*** Opening Data supplied ***

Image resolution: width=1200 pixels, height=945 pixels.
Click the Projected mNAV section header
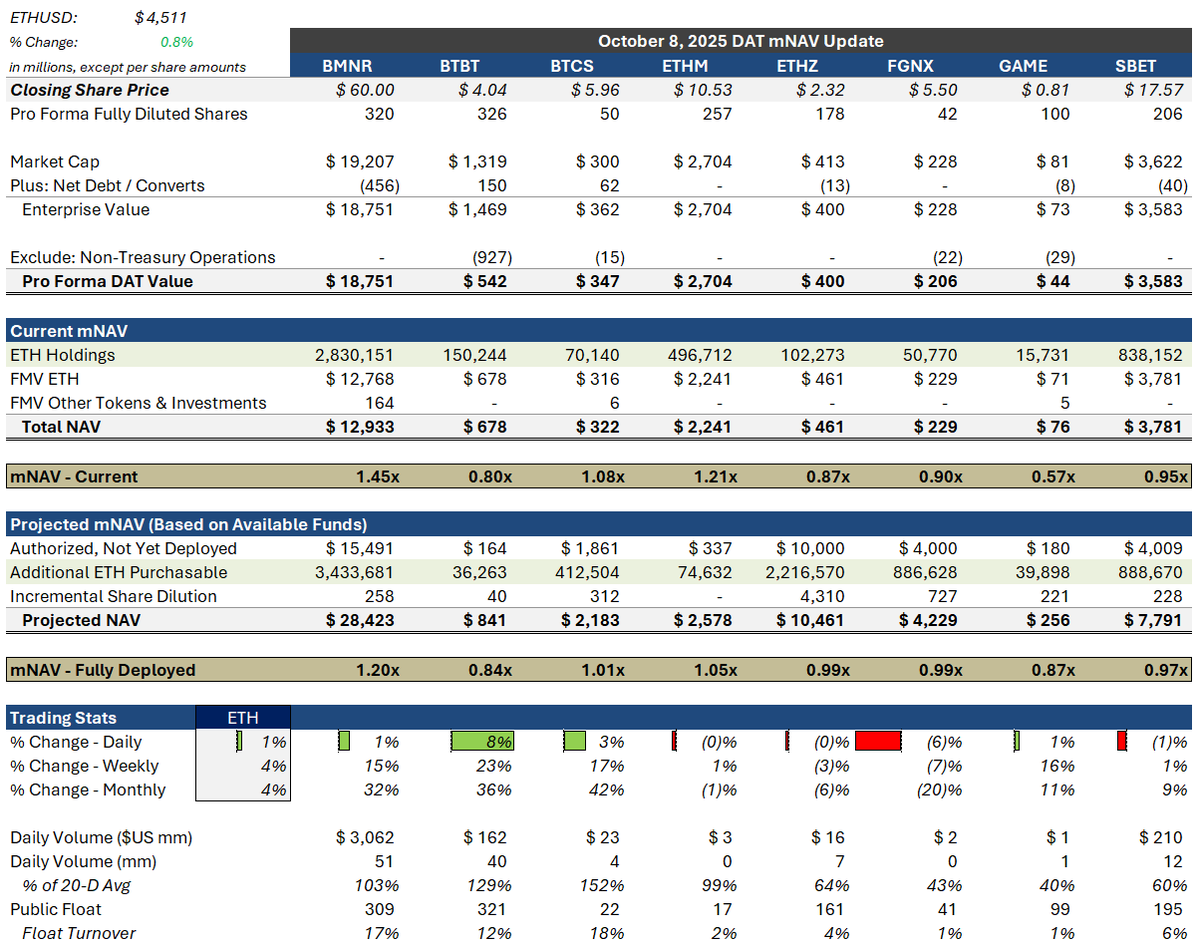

*** Closing Data supplied ***
*** Opening Data supplied ***

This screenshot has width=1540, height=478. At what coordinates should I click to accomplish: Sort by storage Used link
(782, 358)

*** Closing Data supplied ***
*** Opening Data supplied ***

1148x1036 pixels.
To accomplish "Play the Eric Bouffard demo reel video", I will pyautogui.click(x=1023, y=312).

*** Closing Data supplied ***

Problem description =
Select and copy every line of the listing with the word "pixels".

Completed exercise =
Image resolution: width=1200 pixels, height=945 pixels.
1148x1036 pixels.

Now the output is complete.